The biggest headache for Sony, however, lies in the fact that what has been exposed is such a fundamental security problem that it has actually handed hackers the private keys used to sign code to run on the PS3. For those unfamiliar with this kind of security, the bottom line is that those keys should never, ever fall into outside hands - they will allow programmers to write any code they like, including custom firmware, which the PS3 will run just as happily as if it had originated from within Sony itself. Moreover, those keys can't simply be revoked by a firmware upgrade or even a new version of the console, because every piece of software released for the PS3 thus far relies on them to operate.

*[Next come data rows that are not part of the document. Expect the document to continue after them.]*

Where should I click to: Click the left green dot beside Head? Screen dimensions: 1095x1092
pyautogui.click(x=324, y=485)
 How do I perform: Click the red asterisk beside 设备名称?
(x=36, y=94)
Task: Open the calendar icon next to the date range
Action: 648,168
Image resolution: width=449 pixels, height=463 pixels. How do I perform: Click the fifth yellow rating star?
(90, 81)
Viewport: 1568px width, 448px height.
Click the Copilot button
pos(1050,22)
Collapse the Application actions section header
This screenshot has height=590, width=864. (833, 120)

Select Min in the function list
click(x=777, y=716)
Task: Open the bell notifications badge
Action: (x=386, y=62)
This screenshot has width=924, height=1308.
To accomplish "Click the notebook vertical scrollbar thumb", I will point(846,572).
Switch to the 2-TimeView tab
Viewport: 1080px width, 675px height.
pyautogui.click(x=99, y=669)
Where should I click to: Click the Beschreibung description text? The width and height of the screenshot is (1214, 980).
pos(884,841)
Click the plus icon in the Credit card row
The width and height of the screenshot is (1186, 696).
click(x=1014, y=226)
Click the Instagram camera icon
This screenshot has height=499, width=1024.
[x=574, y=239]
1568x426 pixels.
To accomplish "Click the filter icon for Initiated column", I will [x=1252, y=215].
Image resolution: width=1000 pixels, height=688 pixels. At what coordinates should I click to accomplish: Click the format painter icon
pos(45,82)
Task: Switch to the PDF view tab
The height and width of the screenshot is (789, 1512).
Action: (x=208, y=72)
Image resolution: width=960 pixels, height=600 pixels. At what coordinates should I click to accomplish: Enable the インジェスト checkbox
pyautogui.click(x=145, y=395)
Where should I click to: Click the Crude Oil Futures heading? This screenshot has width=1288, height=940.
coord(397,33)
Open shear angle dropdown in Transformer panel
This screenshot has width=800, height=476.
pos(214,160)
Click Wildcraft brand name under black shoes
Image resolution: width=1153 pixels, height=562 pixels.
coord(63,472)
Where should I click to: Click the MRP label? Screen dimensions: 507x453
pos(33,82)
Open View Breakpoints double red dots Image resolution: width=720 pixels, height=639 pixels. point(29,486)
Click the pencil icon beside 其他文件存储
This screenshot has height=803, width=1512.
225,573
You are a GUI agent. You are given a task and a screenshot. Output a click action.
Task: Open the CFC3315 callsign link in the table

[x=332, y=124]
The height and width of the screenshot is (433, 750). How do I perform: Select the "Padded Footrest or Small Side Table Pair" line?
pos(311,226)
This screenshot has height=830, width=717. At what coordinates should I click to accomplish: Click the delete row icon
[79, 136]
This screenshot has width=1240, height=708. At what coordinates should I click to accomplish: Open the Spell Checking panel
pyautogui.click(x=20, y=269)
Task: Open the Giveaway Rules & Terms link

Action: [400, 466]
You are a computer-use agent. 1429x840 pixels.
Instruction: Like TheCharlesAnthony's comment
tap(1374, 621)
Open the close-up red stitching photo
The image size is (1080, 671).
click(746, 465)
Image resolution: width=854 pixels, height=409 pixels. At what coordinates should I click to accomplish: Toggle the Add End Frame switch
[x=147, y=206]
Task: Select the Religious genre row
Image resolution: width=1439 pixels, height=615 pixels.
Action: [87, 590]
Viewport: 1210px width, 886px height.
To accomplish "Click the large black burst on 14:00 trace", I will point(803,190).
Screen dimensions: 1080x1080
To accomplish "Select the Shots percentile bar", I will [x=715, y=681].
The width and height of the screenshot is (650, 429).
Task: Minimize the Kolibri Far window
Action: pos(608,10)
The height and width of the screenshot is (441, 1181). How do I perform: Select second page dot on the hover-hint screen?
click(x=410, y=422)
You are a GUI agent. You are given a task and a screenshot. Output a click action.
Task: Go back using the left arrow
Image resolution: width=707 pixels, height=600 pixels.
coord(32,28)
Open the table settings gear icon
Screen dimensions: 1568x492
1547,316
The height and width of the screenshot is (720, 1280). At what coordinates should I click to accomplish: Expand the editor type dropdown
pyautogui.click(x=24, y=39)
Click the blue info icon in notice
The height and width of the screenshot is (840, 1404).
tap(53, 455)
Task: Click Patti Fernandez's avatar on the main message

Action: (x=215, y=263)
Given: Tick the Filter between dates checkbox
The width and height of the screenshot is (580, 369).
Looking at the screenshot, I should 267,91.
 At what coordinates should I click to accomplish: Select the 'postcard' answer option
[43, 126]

Recriminations will inevitably fly over the hack itself. Plenty of people are already lining up to condemn the hackers who revealed the security flaw, which seems like fairly misdirected anger - investigating and uncovering security problems is a key part of the process which makes security better down the line, and bluntly, it's far better that this kind of issue be revealed by a "white hat" (that is to say, non-destructive and moral) group of hackers than for it to be found and exploited by "black hat" (destructive, profiteering or outright malicious) hackers.

Others are, rather more justifiably, angry with Sony. The problem revealed by the hackers was a pretty basic one - an equation which needs to be fed a random number in order to generate cryptographically secure files was instead being given the same number every single time code was encrypted, which made it easy for the hackers to reverse-engineer the maths and spit out the all-important private key. That's an amateur-level mistake, and while plenty of blame will no doubt be apportioned within Sony for the error, the rest of the industry can quite reasonably ask why processes to catch this kind of problem either weren't in place, or didn't work.

Because it is, after all, the rest of the industry that will suffer the greatest impact from this security failure. The hackers who follow in Fail0verflow's footsteps and create custom firmware to run pirated games, emulators and so on will be targeting Sony's hardware, but it's third-party publishers and developers who have most right to be outraged. The licence fee they pay to Sony for every piece of software they sell is, in many respects, a fee for security - the price of selling software on a platform where piracy is difficult or damn-near impossible. Now that has been taken away from them, with the PS3 looking set to become the easiest platform to pirate software for - easier even than the Wii, DS or PSP, all notorious piracy targets but all of which require some degree of technical knowledge to get pirated software working.